**WHAT THE TASK REQUIRES**
Reproduce exactly, and only, the lines below from the one containing "This screenshot has height=557, width=1024." through the one containing "You are a computer-use agent. 1200x675".

**DATA LISTING**

____

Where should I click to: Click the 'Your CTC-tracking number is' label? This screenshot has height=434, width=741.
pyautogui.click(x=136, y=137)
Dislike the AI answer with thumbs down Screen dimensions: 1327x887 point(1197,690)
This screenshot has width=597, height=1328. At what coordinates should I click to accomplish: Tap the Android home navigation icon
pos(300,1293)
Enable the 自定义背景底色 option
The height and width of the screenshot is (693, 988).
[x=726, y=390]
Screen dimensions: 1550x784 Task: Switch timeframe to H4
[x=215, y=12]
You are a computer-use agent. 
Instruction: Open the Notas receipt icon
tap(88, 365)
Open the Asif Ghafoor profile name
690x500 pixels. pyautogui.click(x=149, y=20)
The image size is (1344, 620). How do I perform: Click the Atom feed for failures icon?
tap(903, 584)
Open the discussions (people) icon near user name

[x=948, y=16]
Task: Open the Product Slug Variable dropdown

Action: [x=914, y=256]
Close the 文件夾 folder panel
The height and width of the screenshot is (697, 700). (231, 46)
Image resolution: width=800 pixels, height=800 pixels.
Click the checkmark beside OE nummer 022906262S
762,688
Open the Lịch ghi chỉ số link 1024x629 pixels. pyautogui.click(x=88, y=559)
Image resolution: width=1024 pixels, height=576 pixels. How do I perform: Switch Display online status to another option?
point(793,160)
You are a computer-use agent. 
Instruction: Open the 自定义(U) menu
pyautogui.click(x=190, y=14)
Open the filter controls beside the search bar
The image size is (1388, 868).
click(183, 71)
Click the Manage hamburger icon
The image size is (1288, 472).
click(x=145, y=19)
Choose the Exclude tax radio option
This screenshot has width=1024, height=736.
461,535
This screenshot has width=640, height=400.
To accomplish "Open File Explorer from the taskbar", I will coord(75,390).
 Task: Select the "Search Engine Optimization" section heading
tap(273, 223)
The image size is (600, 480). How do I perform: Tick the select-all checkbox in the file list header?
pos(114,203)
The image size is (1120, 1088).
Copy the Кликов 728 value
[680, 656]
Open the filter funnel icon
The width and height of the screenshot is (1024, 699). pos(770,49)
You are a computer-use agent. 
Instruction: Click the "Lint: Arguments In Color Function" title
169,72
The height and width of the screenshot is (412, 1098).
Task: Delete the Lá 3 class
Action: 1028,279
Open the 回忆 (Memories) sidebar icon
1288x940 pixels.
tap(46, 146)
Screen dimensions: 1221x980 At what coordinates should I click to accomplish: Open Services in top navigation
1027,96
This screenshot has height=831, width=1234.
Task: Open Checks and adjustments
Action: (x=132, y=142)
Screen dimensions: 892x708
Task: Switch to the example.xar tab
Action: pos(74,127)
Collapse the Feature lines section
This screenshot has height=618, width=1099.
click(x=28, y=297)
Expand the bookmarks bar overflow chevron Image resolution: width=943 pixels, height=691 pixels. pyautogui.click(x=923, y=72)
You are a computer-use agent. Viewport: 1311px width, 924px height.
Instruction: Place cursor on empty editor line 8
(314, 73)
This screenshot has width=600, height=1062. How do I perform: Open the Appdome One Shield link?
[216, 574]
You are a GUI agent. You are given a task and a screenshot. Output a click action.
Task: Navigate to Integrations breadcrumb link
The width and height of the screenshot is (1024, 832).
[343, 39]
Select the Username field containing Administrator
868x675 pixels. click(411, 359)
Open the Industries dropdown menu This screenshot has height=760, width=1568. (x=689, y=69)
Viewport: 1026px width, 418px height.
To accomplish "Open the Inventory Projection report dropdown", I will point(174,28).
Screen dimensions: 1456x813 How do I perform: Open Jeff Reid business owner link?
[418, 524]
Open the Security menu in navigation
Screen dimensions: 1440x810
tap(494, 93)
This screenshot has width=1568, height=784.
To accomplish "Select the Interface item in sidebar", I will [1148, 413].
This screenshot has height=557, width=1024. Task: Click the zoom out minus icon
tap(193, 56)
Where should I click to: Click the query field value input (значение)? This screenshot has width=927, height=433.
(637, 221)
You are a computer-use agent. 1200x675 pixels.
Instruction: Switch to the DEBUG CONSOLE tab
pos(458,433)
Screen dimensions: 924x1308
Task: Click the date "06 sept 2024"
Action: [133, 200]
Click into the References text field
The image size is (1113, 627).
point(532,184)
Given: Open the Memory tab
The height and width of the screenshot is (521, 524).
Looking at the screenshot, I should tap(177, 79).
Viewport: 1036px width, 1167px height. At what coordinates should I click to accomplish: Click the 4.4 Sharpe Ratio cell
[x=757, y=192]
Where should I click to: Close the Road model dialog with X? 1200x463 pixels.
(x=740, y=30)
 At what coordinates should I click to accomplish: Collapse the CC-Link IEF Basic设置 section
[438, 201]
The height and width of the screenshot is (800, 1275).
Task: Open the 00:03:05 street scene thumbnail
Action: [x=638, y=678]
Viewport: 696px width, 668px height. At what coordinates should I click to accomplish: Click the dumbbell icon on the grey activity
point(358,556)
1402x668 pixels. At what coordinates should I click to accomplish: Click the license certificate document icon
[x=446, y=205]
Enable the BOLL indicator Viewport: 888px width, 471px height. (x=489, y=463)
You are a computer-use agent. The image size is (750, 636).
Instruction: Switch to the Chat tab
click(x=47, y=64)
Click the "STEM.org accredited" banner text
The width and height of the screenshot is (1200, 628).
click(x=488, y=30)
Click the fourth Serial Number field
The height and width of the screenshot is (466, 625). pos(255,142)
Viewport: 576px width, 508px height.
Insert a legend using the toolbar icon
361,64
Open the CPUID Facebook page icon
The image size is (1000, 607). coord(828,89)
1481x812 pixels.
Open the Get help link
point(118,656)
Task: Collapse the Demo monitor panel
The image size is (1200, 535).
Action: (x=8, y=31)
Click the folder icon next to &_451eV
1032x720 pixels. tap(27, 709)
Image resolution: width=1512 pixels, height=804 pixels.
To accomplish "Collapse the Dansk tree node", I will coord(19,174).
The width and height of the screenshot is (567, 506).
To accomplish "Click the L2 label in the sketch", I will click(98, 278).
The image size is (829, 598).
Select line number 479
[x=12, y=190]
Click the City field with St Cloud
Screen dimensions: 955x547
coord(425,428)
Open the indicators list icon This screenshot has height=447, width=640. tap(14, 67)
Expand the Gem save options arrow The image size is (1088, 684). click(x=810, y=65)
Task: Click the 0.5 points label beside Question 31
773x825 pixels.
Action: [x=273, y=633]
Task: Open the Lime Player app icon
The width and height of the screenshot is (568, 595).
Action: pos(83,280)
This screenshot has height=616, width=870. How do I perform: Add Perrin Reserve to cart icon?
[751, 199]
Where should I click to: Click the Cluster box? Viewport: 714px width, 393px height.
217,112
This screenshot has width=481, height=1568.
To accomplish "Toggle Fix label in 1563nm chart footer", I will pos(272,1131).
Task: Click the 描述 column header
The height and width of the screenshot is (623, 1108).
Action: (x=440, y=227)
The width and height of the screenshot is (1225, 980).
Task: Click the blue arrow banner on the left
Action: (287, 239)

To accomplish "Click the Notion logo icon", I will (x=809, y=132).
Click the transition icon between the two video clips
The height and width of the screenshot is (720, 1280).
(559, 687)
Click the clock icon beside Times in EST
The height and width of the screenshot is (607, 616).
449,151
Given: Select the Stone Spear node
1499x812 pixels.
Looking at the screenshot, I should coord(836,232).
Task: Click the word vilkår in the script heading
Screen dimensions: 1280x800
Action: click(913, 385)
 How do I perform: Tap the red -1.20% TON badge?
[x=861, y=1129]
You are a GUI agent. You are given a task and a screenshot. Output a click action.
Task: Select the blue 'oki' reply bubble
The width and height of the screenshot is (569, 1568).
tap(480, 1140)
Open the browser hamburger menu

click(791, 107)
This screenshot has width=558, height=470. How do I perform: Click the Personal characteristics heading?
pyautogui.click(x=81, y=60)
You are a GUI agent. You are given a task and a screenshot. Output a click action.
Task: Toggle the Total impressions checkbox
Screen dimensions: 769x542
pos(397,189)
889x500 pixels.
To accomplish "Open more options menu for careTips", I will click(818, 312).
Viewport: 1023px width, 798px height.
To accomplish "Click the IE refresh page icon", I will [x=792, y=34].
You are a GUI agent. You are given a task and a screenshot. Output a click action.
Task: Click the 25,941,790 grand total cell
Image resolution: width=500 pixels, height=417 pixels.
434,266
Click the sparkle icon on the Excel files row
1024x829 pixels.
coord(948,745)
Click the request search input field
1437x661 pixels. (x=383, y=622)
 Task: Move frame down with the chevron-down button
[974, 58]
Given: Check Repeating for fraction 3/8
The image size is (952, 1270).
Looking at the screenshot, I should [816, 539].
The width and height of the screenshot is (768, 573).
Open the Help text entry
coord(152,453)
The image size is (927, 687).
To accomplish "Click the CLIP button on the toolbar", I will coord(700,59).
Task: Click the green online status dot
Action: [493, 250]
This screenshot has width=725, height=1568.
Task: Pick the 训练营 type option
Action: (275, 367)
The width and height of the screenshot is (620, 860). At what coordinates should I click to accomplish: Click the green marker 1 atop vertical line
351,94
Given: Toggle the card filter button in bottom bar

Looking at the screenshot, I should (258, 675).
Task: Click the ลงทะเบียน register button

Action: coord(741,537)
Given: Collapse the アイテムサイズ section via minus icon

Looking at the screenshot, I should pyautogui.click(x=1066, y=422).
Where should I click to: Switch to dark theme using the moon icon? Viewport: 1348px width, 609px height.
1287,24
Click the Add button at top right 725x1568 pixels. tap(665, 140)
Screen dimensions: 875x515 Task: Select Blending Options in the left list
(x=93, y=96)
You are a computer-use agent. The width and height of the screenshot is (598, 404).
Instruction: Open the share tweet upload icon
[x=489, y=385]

____

**OUTPUT BELOW**
This screenshot has height=557, width=1024. Task: Click the zoom out minus icon
tap(193, 56)
Where should I click to: Click the query field value input (значение)? This screenshot has width=927, height=433.
(637, 221)
You are a computer-use agent. 1200x675 pixels.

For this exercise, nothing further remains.